E’ stato chiesto se qualora, dopo che un cliente si è rivolto a un avvocato per instaurare un giudizio in relazione al quale il cliente stesso aveva ottenuto l’ammissione al patrocinio a spese dello Stato e dopo che l’avvocato ha studiato la pratica e svolto tutta l’attività propedeutica necessaria per promuovere il giudizio in questione, il cliente cambia idea e non insatura il giudizio, l’avvocato abbia, comunque, diritto a ricevere il compenso per le prestazioni professionali svolte e, in caso affermativo, da chi.
Il Consiglio dell’Ordine si è espresso affermando che l’istituto dell’ammissione al patrocinio a spese dello Stato è diretto ad assicurare al cittadino non abbiente l’esercizio del diritto di difesa nel processo penale, civile, amministrativo, contabile e tributario, tenuto conto del fatto che si tratta di un diritto costituzionalmente garantito (cfr. art. 24 della Costituzione).
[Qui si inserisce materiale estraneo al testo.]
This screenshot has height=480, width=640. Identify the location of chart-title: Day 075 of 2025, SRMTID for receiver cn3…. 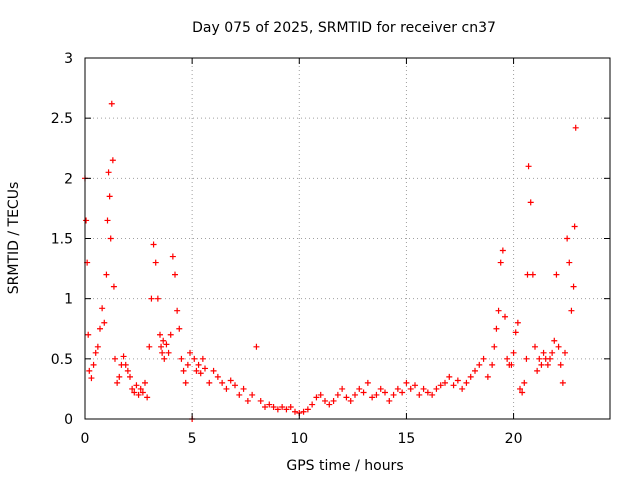
(344, 28). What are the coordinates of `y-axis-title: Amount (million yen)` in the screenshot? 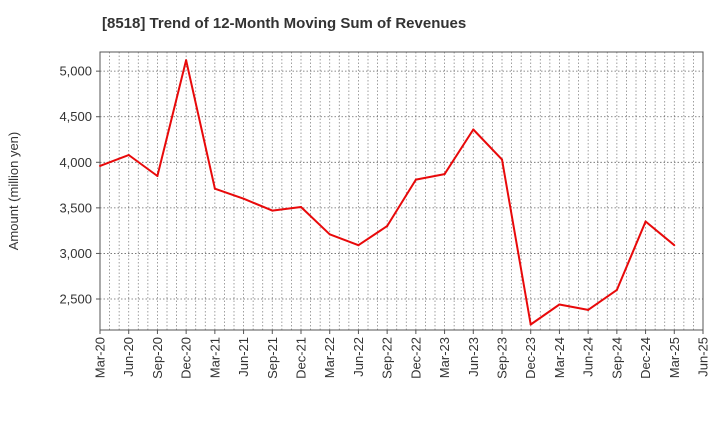 It's located at (14, 192).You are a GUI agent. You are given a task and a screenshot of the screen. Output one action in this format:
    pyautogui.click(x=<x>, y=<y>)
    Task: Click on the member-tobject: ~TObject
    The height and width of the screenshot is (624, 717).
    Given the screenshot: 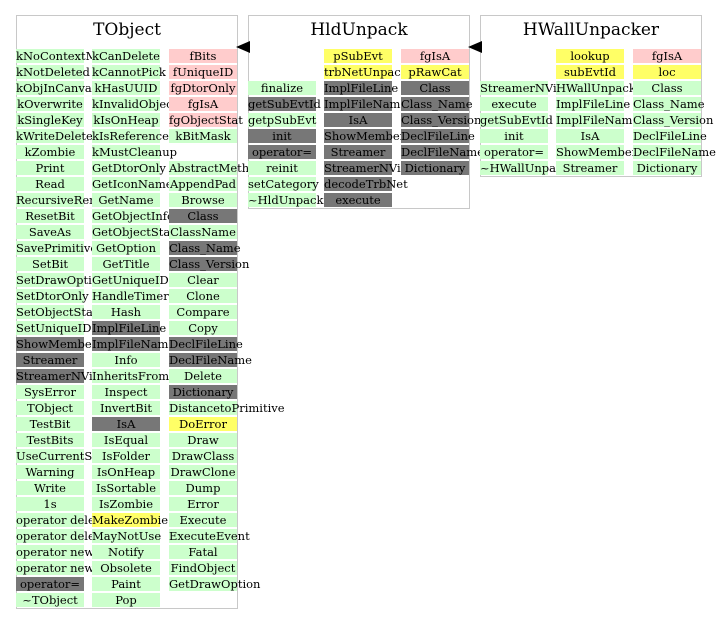 What is the action you would take?
    pyautogui.click(x=50, y=600)
    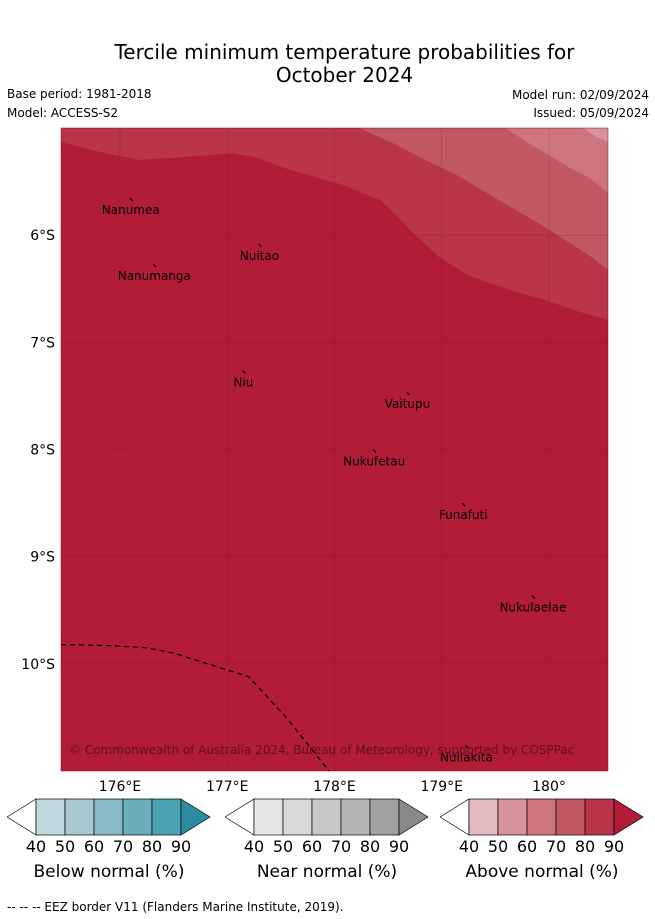  Describe the element at coordinates (120, 787) in the screenshot. I see `lon-tick-label: 176°E` at that location. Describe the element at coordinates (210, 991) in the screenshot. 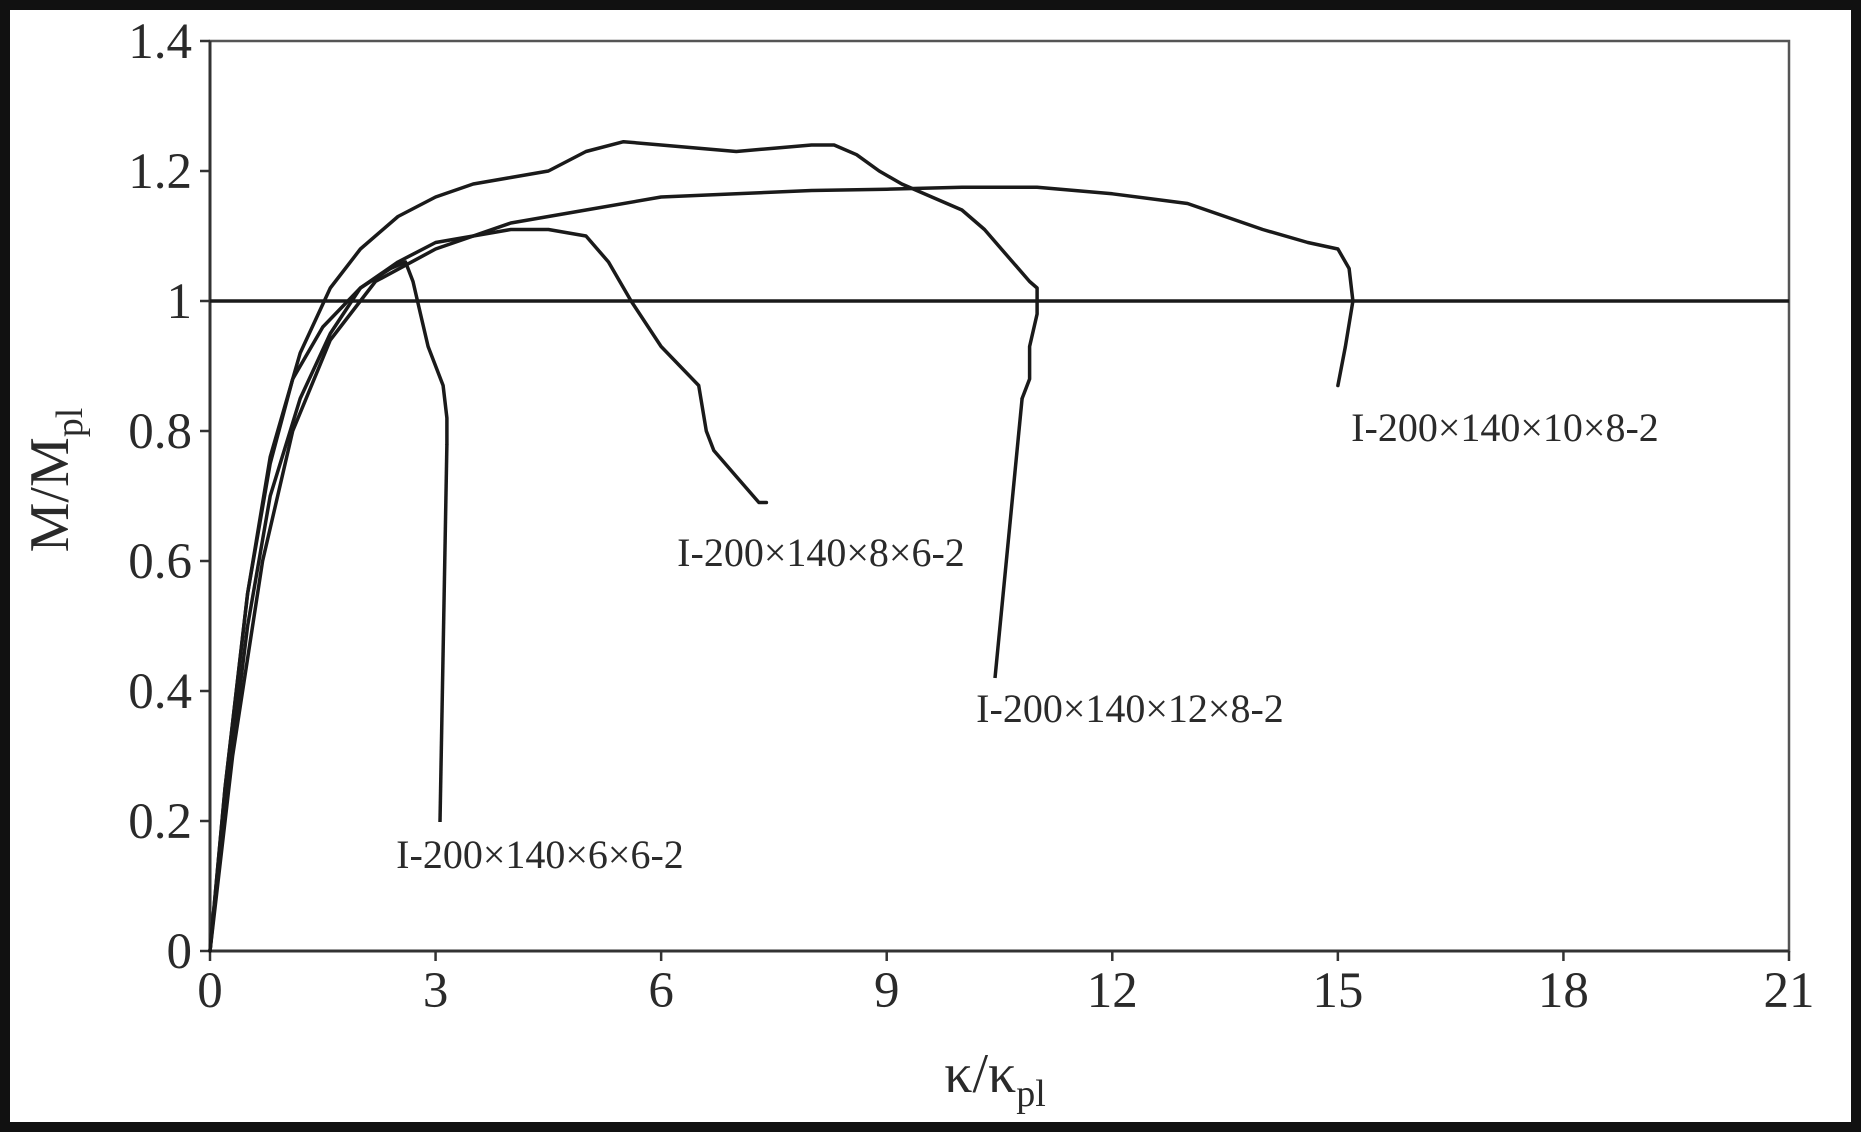

I see `x-tick-label: 0` at that location.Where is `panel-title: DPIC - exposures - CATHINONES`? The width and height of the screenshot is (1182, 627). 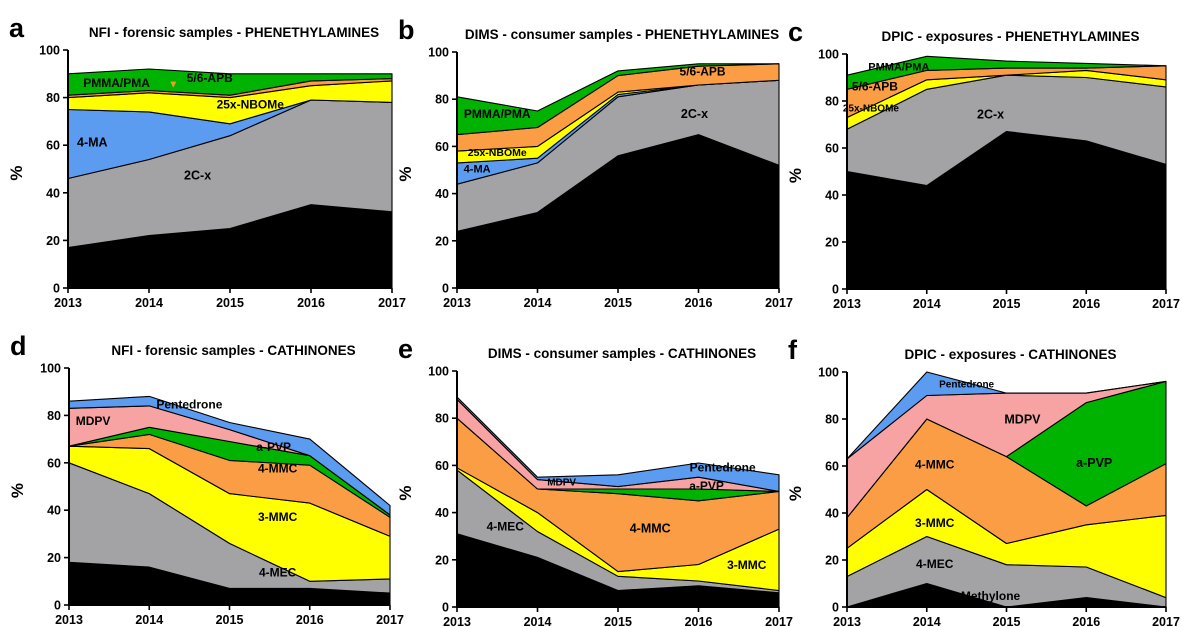 panel-title: DPIC - exposures - CATHINONES is located at coordinates (1010, 354).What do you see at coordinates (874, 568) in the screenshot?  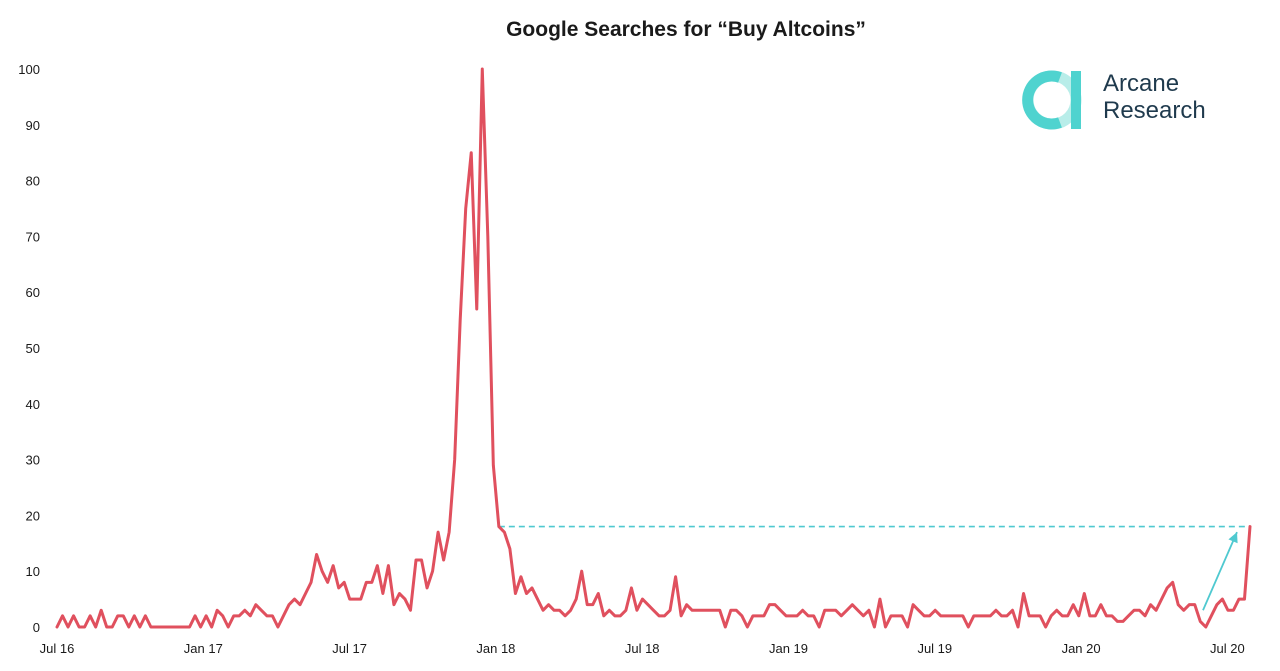 I see `annotation-layer` at bounding box center [874, 568].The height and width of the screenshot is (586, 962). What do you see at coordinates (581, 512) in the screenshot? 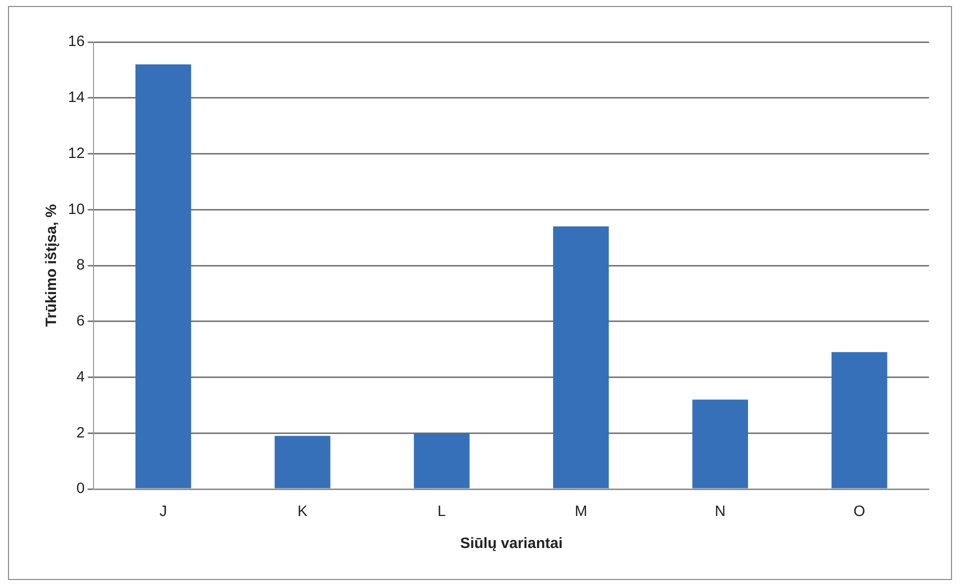
I see `x-tick-label: M` at bounding box center [581, 512].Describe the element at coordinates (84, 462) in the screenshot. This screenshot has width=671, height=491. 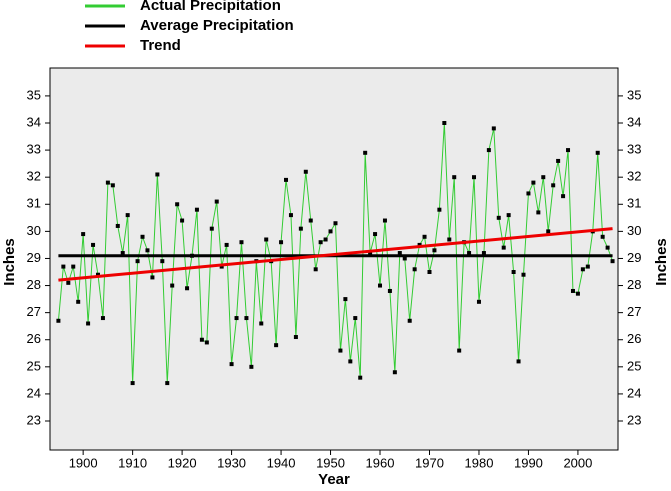
I see `x-tick-label: 1900` at that location.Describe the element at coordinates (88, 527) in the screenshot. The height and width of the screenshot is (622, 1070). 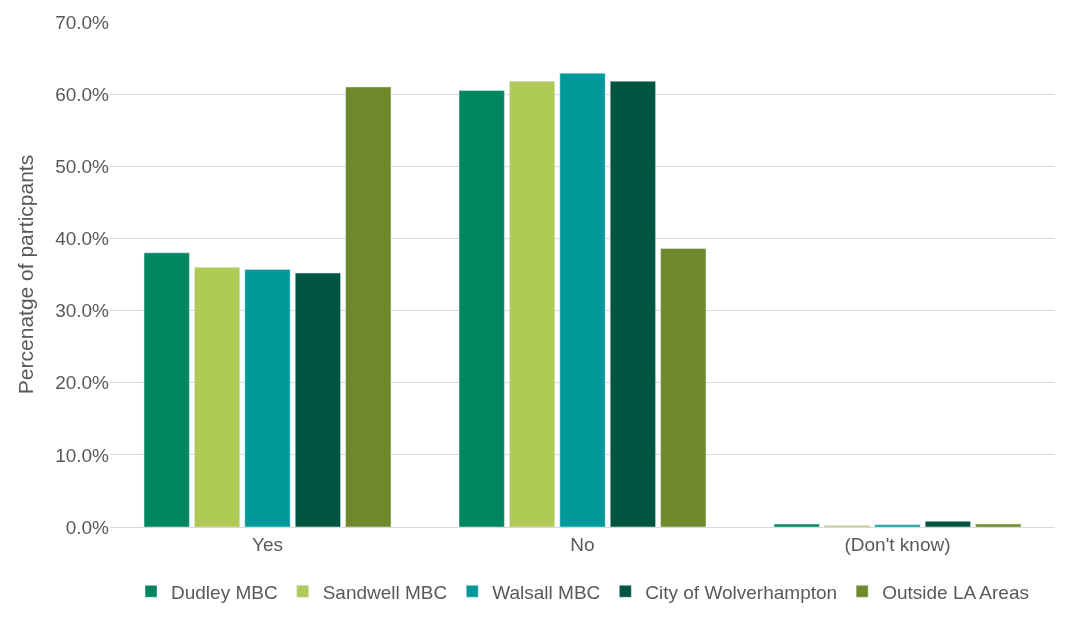
I see `y-tick-label: 0.0%` at that location.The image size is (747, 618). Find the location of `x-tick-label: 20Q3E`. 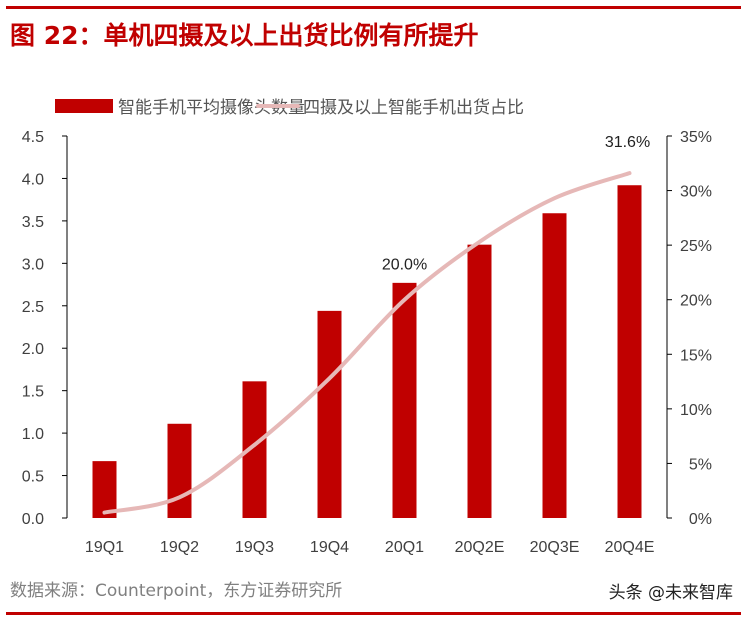

x-tick-label: 20Q3E is located at coordinates (555, 548).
In considerazione di ciò il difensore del soggetto ammesso al gratuito patrocinio, una volta instaurato al giudizio, viene retribuito dallo Stato, previa liquidazione del suo onorario e delle spese da parte del Giudice sulla base di criteri predeterminati e, a norma dell’art. 85 del D.P.R. n. 115/2002, gli è fatto assoluto divieto di chiedere o percepire dal suo assistito compensi o rimborsi a qualunque titoli diversi da quelli liquidati dal Giudice.
Il presupposto di detta norma è, peraltro, l’operatività dell’istituto, ovverosia il fatto che il cittadino non abbiente, una volta ammesso al patrocinio a spese dello Stato, abbia poi effettivamente dato corso all’azione giudiziaria in quanto solo l’effettiva proposizione dell’azione stessa consente l’applicazione del meccanismo sopra menzionato concernente la liquidazione del compenso al difensore.
Qualora, invece, il cittadino non abbiente non promuova l’azione, ciò comporta necessariamente la sua decadenza dall’ammissione al patrocinio a spese dello Stato e, comunque, la sopravvenuta non concessione del patrocinio medesimo.
Dunque, in tale eventualità il difensore non può più ritenersi vincolato ad una norma che presuppone la vigenza e validità di detta ammissione, anche perché, non essendo stata proposta l’azione, non vi sarebbe neppure alcun Giudice deputato a liquidare il compenso, fermo restando che la liquidazione da parte dell’Autorità Giudiziaria del compenso del difensore è, comunque, indissolubilmente subordinata alla effettiva instaurazione di un giudizio.
Nel senso che il patrocinio a spese dello Stato non può essere concesso in relazione ad un’attività che rimanga di natura stragiudiziale per la mancata instaurazione di un processo si è espresso anche il Tribunale di Torino con decreto del 17 Febbraio 2006, in Banca Dati Juris Data Giuffré, con il quale è stato sottolineato come il disposto degli articoli 74, 75, 122 e 24 del D.P.R. n. 115/2002 dimostri chiaramente che l’istituto possa trovare applicazione solo in relazione ad un “processo”.
Ne consegue che il difensore potrà rivolgersi direttamente alla parte da lui assistita in relazione all’attività professionale svolta in funzione di un giudizio che la parte assistita stessa, dopo essere stata ammessa al patrocinio a spese delle Stato, abbia poi deciso di non instaurare, con conseguente sua decadenza dall’ammissione al patrocinio a spese dello Stato.